OpenMathLib / OpenBLAS

OpenBLAS is an optimized BLAS library based on GotoBLAS2 1.13 BSD version.
http://www.openblas.net
BSD 3-Clause "New" or "Revised" License
6.32k stars 1.49k forks source link

Test kernel_regress:skx_avx fails on RISC-V platform #4446

Closed leavelet closed 2 months ago

leavelet commented 8 months ago

Environment:

OpenBLAS version: release 0.3.26 OS: revyos CPU: Sophgo sg2042, RISC-V rv64imafdc with rvv 0.71 Compiler: g++ 10.4, THead version. https://github.com/revyos/gcc/tree/revyos-gcc10.4-thead-dev Compile command: make HOSTCC=gcc-10 TARGET=C910V CC=riscv64-linux-gnu-gcc-10 FC=riscv64-linux-gnu-gfortran-10 -j 64

Error log:

TEST 38/40 kernel_regress:skx_avx [FAIL]
  ERR: test_kernel_regress.c:50  expected 0.000e+00, got 2.719e+04 (diff -2.719e+04, tol 1.000e-10)

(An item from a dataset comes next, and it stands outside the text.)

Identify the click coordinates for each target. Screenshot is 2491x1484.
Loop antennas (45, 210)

By the way, the risc-v branch stuck on the line below

OPENBLAS_NUM_THREADS=2 ./cblat3 < ./cblat3.dat
leavelet commented 8 months ago

@RevySR

martin-frbg commented 8 months ago

kernel_regress:skx_avx is DGEMM, maybe we should rename it as its history as an AVX512 bug in the SkylakeX kernel is irrelevant today...

in CI it works with a different vendor toolchain based on GCC 10.2 (see .github/workflow/c910v.yml for the URL), but of course the tests there use only qemu instead of the actual hardware

leavelet commented 8 months ago

Since the CI with GCC 10.2 works fine, maybe it is a vendor problem. I shall work with Revy to resolve it.

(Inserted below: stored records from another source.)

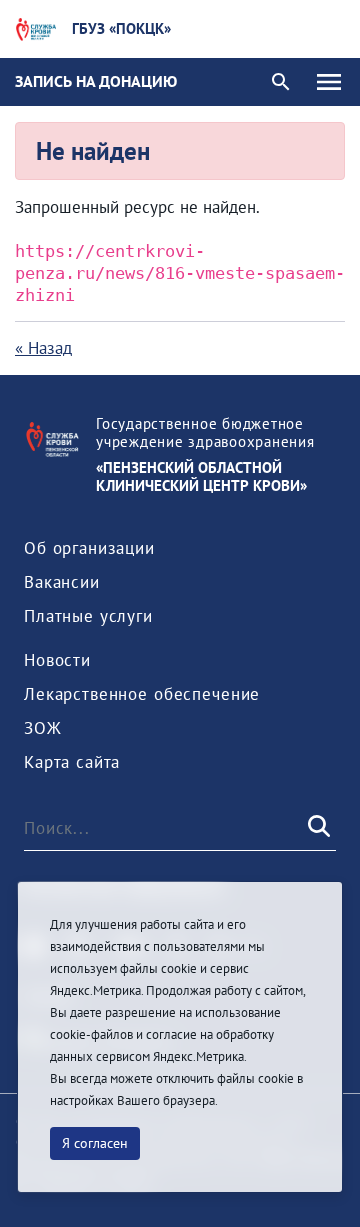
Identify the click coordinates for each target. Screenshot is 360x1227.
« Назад (43, 348)
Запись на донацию (96, 81)
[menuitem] (89, 548)
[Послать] (317, 828)
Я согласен (95, 1143)
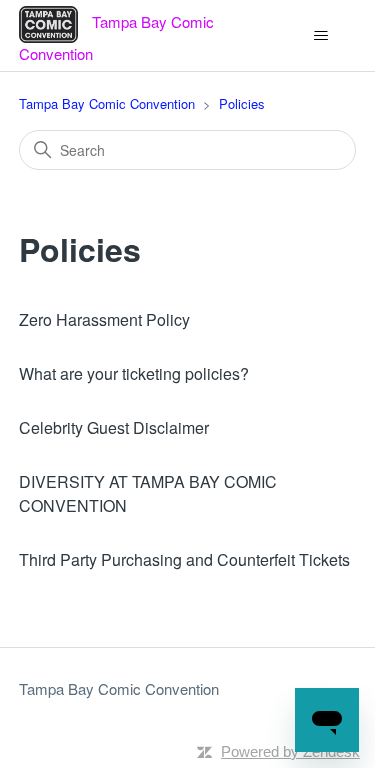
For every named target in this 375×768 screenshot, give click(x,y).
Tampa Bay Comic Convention (107, 103)
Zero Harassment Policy (104, 319)
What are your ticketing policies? (134, 373)
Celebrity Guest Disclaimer (114, 427)
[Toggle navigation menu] (320, 36)
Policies (242, 103)
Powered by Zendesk (290, 751)
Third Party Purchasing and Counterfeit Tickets (184, 559)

martin-frbg commented 8 months ago

Any updates on this ? I've since merged the risc-v branch as I could not reproduce the problems in CI or local qemu, but I lack real C910V hardware at the moment.

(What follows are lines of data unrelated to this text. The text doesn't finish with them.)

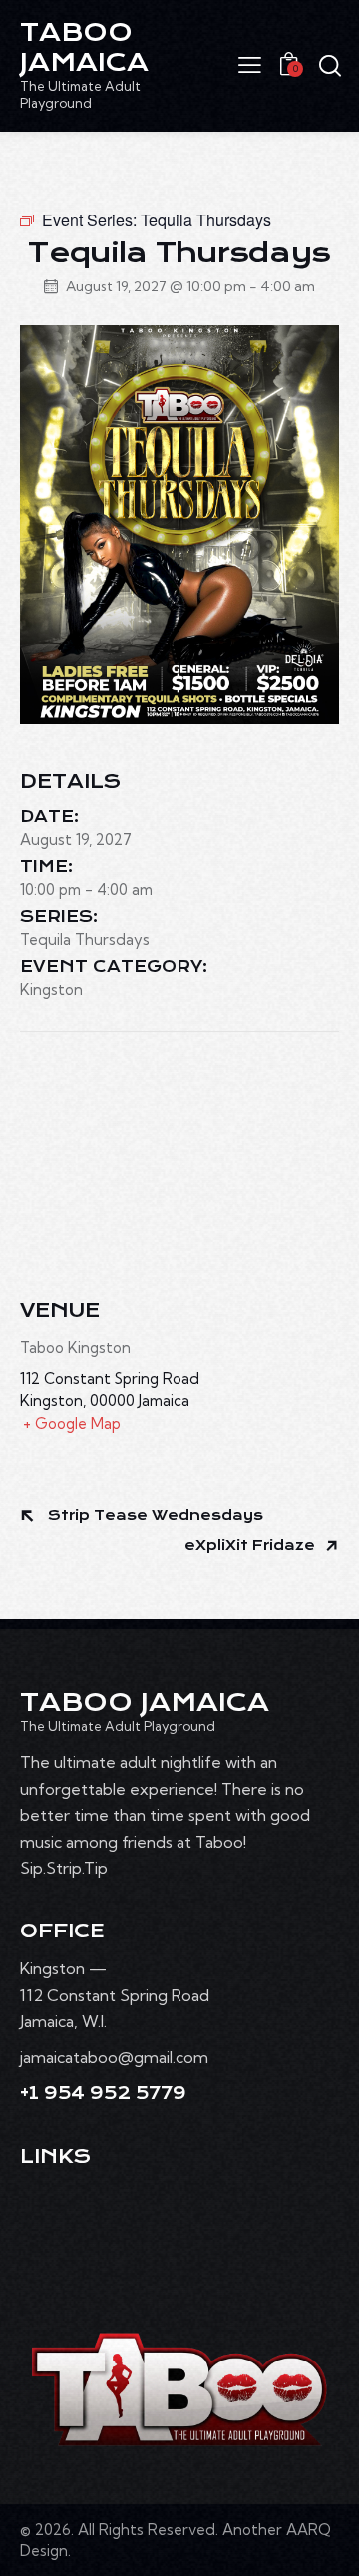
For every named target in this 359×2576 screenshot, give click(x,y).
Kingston (51, 989)
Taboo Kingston (75, 1347)
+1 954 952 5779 (103, 2093)
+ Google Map (72, 1423)
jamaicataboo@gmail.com (114, 2057)
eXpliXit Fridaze (251, 1545)
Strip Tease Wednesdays (153, 1515)
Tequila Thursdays (85, 939)
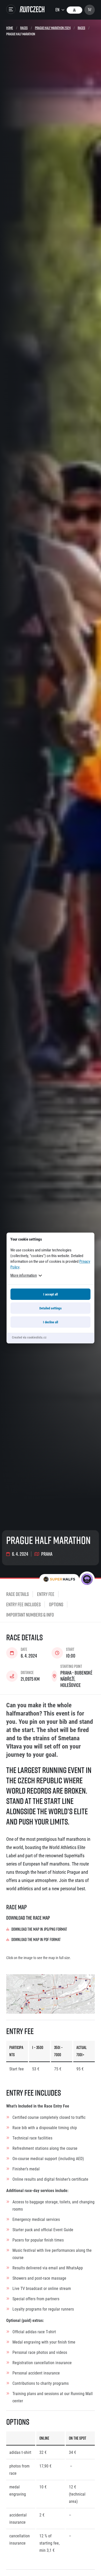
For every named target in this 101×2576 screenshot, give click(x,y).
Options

leavelet commented 8 months ago

The GEMM issue is fixed in #4454. We have found another issue in kernel/riscv64/nrm2_vector.c, which hasn't been fixed yet. Keeping this issue open until we fix the nrm2 issue or closing it to open a new one both work fine; I'm not sure which one is better.

martin-frbg commented 8 months ago

thanks. can keep this one open for simplicity (unless you expect this to take long, in which case opening a new issue with appropriate title might help others find it faster). annoying that it seems to depend so much on compiler version, or qemu vs actual hardware

martin-frbg commented 3 months ago

I cannot reproduce either of these issues on MilkV Pioneer with current develop and a thead gcc built from the current state of their source repository.